Thanks to the show, many women have identified the violence they experience and have begun to think that they are not crazy. And this is a giant step towards their recovery. Women whom feminist discourse reaches as a noise that they can't decipher. We have to applaud it, wherever it comes from, and especially if it comes from a woman who is not "one of our own". Or is this not what feminism has taught us? To all those who have been criticising Carrasco for days because they say that male violence is not something to make a spectacle of, or because she has taken so long to denounce it or because she is famous, I would only say that they should check the data. In just one week, there has been a 42% increase in calls to 016, the state telephone number for victims of gender violence, a 100% rise in email queries and 61% rise in calls to 900 900 120, the Generalitat's hotline against gender violence.

The figures show us that no one can set themselves up as the ethical discourse. Perhaps what Dolores Juliano says would be ethical: that those who enjoy the privilege of having the legitimised discourses support those who do not. Discrediting Rocío Carrasco because she has been paid is once again short-sighted and brings us back to the anecdote. She has made a living by making her life public, so she is coherent.
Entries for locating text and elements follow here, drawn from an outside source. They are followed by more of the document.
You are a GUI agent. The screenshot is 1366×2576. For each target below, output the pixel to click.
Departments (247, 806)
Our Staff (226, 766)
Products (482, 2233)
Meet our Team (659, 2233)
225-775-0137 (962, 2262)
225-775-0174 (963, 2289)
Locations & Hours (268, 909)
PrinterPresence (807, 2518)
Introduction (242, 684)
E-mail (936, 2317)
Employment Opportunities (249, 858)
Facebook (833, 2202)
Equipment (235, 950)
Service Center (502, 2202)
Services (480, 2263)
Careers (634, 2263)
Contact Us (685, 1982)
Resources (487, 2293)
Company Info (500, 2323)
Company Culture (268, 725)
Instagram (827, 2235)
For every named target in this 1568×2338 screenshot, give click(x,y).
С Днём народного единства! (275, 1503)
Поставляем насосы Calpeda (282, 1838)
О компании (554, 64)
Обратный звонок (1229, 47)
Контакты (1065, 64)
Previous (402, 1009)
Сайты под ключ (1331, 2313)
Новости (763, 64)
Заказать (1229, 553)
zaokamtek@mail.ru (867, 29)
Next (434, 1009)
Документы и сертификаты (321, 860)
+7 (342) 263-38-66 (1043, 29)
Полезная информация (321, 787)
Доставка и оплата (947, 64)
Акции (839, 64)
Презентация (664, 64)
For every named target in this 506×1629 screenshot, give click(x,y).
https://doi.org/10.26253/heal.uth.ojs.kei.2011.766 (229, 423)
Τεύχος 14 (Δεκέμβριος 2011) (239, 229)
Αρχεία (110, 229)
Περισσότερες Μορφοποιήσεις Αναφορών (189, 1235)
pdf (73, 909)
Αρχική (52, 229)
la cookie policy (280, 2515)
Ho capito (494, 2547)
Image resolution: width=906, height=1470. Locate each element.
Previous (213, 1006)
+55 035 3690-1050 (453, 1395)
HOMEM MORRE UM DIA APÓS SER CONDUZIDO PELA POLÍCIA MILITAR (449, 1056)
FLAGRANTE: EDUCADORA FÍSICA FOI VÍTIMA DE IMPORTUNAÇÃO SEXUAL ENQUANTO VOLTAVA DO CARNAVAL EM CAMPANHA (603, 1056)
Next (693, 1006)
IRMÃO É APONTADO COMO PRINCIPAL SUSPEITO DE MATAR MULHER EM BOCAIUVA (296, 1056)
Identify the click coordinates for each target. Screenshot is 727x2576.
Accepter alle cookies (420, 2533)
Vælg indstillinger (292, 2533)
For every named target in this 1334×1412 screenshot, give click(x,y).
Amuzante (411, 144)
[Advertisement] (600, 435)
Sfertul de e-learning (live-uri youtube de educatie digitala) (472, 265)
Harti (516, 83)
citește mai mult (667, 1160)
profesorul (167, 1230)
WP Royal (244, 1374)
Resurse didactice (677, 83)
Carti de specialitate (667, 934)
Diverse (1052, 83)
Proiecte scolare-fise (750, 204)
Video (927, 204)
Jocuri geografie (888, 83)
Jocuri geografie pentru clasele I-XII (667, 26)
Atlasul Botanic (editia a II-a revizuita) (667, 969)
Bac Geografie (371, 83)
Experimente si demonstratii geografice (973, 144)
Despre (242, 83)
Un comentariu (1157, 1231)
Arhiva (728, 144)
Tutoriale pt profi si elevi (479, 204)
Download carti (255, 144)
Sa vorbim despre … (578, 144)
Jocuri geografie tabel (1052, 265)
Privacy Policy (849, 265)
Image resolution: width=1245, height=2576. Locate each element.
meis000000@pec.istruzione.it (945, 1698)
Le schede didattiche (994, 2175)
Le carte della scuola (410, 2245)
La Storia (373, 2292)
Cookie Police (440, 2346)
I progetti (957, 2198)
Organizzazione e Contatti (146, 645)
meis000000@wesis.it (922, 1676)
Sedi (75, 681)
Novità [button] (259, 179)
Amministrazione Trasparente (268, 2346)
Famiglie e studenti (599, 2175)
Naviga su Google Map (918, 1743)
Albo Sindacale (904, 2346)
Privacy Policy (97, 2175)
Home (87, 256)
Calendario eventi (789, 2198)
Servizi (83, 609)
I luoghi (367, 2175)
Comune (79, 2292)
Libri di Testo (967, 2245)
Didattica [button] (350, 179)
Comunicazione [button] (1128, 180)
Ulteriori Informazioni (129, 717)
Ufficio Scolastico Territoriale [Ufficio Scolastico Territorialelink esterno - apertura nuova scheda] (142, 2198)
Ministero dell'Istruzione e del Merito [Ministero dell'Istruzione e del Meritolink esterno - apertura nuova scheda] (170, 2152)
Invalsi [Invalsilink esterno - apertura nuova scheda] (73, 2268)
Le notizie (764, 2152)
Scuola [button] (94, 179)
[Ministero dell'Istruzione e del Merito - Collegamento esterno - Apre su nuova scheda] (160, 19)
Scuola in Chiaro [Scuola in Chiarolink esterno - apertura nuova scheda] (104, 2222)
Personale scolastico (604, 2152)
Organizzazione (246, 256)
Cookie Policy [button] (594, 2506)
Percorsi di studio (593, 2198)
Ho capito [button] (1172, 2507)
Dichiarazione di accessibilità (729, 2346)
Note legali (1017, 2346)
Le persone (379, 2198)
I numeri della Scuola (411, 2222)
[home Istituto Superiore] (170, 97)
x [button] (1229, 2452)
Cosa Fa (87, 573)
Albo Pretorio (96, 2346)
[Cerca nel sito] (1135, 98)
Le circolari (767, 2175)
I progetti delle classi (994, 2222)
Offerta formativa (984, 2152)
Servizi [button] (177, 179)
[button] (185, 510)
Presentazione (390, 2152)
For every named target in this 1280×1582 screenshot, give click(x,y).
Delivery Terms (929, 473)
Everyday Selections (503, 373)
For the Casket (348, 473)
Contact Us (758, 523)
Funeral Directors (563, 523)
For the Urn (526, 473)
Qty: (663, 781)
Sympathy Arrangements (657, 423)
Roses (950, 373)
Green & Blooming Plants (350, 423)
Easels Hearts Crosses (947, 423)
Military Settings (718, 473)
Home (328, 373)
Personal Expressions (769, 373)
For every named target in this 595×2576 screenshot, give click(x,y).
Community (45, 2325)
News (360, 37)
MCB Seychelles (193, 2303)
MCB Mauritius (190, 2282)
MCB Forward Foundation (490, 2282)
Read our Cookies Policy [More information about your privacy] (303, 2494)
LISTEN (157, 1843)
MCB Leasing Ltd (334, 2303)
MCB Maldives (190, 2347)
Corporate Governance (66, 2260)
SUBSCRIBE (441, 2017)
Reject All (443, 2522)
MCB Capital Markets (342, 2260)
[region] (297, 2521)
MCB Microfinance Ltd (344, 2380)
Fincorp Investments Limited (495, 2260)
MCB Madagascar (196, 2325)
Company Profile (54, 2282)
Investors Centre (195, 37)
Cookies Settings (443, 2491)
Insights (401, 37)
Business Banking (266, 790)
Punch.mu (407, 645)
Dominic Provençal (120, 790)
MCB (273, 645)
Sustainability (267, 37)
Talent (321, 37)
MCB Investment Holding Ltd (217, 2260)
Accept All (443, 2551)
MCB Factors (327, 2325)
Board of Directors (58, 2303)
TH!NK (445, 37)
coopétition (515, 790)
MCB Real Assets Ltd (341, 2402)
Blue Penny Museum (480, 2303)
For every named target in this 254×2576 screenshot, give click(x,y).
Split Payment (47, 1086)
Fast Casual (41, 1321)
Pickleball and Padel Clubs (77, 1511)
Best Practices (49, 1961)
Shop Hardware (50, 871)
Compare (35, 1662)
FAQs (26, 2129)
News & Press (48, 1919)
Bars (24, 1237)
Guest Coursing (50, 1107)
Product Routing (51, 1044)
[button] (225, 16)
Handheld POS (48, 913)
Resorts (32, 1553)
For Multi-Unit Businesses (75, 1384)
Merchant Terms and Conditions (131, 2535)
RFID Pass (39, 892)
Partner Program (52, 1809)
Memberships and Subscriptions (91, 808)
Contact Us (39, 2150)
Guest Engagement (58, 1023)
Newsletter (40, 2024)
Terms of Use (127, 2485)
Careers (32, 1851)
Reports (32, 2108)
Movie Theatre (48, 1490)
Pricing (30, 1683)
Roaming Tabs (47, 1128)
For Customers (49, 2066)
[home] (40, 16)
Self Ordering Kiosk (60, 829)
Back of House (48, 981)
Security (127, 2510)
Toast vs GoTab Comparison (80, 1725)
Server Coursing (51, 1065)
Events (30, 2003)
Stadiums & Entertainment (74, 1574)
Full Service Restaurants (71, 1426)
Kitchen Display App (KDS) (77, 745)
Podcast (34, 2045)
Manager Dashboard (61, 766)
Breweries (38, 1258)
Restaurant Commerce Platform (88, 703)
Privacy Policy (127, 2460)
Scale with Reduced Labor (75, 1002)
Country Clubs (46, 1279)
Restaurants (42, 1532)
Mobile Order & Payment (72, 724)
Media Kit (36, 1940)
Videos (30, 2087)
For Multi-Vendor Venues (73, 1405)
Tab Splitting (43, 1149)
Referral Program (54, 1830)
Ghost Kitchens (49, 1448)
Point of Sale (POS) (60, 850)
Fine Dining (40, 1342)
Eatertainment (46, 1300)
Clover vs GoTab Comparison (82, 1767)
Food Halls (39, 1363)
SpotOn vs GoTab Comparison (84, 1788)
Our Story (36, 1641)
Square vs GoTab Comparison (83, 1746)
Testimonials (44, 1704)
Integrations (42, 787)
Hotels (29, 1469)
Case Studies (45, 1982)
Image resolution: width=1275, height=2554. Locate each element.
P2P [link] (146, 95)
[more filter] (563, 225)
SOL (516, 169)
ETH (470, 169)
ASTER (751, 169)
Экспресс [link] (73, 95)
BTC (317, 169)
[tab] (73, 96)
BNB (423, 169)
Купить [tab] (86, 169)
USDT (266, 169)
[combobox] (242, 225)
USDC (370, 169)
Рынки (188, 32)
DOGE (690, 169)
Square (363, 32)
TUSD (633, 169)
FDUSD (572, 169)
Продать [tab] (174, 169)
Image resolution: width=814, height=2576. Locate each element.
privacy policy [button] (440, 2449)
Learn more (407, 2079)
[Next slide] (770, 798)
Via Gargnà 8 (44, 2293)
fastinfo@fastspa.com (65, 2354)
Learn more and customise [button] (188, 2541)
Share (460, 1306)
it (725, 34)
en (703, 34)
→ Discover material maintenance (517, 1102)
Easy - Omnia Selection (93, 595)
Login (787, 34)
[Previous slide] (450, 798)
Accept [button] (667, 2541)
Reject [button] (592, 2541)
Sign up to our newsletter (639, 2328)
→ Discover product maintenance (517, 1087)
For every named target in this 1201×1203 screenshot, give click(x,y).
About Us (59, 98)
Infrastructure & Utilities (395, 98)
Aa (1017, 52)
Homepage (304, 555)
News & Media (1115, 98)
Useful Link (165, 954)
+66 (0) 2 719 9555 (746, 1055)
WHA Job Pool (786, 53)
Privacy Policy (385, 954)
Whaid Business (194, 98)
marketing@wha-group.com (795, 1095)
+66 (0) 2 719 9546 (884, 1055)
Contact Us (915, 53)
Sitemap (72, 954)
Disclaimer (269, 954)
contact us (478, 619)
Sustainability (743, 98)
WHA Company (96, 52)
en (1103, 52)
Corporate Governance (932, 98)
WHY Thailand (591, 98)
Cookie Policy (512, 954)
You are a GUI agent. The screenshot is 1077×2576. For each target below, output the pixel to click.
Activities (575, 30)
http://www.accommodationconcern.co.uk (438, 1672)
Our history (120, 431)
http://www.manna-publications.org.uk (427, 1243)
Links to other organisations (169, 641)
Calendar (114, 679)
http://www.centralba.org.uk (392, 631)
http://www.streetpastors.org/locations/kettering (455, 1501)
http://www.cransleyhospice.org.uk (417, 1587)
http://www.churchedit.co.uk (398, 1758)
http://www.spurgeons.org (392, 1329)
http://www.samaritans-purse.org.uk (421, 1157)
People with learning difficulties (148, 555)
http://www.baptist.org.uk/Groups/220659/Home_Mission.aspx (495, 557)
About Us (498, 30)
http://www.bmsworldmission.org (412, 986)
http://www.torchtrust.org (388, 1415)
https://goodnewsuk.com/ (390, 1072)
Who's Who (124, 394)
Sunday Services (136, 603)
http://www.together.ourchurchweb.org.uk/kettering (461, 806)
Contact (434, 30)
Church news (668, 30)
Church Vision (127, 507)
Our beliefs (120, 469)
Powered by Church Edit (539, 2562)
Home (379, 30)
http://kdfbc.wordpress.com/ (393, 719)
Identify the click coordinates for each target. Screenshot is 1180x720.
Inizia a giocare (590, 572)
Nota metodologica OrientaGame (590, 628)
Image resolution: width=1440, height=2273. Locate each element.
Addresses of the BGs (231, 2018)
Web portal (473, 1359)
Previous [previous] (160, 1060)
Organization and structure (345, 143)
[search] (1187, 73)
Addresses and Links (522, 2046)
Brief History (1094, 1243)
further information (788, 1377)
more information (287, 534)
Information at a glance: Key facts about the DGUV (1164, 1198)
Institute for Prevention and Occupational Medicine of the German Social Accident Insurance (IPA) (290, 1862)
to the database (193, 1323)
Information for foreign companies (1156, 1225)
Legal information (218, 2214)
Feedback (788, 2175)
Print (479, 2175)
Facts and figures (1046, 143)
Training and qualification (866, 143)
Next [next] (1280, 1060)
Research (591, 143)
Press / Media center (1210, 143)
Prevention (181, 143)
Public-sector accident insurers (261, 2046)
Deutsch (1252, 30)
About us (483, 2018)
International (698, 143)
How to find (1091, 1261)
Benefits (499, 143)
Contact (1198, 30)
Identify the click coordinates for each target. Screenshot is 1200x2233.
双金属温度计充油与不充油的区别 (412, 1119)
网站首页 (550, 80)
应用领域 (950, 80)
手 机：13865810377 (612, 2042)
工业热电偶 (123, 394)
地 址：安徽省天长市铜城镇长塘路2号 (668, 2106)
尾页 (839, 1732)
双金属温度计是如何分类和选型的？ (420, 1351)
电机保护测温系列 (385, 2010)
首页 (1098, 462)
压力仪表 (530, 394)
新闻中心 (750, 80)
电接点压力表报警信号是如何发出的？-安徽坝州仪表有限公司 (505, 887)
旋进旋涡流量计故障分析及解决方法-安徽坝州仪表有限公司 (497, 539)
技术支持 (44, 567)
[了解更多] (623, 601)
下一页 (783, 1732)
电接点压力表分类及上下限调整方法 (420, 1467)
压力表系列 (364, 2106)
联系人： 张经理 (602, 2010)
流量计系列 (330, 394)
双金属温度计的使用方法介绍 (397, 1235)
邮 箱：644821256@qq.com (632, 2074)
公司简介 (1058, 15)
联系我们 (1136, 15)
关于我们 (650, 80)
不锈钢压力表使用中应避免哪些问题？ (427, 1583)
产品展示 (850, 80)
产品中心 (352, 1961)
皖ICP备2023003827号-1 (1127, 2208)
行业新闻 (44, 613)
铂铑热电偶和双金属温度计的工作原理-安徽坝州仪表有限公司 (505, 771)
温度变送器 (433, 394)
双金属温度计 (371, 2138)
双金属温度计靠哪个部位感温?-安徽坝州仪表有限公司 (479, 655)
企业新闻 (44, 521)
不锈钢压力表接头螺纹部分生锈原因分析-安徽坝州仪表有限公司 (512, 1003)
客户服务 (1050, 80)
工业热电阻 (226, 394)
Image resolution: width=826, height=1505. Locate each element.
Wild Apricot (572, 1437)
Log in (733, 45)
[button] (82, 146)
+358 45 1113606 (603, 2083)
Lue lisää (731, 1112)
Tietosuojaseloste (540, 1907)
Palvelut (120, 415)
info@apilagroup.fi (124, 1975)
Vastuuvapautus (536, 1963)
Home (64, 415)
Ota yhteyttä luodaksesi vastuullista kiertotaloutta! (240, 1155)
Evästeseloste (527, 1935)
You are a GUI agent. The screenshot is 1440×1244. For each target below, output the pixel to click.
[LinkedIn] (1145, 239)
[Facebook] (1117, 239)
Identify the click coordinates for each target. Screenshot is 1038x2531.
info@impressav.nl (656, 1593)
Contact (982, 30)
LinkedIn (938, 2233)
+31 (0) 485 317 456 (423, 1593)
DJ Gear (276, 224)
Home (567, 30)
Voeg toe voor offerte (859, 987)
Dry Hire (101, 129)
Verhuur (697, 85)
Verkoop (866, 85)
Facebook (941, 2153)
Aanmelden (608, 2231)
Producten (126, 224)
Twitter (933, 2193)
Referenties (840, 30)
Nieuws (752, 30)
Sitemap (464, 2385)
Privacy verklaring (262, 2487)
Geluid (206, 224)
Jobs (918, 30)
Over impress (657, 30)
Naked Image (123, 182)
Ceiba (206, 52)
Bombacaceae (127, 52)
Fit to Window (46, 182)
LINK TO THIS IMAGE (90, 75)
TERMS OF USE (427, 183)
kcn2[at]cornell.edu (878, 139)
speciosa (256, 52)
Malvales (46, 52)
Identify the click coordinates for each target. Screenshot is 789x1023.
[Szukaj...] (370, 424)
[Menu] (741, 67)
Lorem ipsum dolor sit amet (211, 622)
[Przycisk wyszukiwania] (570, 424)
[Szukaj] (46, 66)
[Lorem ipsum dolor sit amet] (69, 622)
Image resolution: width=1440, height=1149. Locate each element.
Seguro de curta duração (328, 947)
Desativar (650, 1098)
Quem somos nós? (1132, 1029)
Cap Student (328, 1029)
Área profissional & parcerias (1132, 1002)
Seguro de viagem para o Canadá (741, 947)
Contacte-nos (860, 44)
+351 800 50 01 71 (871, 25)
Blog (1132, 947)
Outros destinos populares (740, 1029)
Perhaps more coherent than some of those who criticise her. As Julián Contreras, son of Carmina Ordóñez, also mistreated by her partner, said, the money collected can be considered compensation for all the damage that the media and a feminism that continues not to consider her as one of our women ours.

Whether we like it or not, despite the perversion of the show, Telecinco has complied with the law and has contributed to prevent and raise awareness against gender violence. Therefore, with all my misgivings, we must welcome the show. For many days now, psychological violence has been on the front pages and in the news and is at the centre of prime time. The figures confirm what feminists have been saying for a long time: the media can help fight against male violence. Maybe now, call me optimistic, there will be a before and after that will change the way the media deal with the topic. Maybe now we will understand what feminism defends, that there is no profile of an abused woman nor male abuser. Perhaps now we will understand psychological violence. Perhaps now justice will be a little less patriarchal. Feminism will have won, the media will have won and society will have won.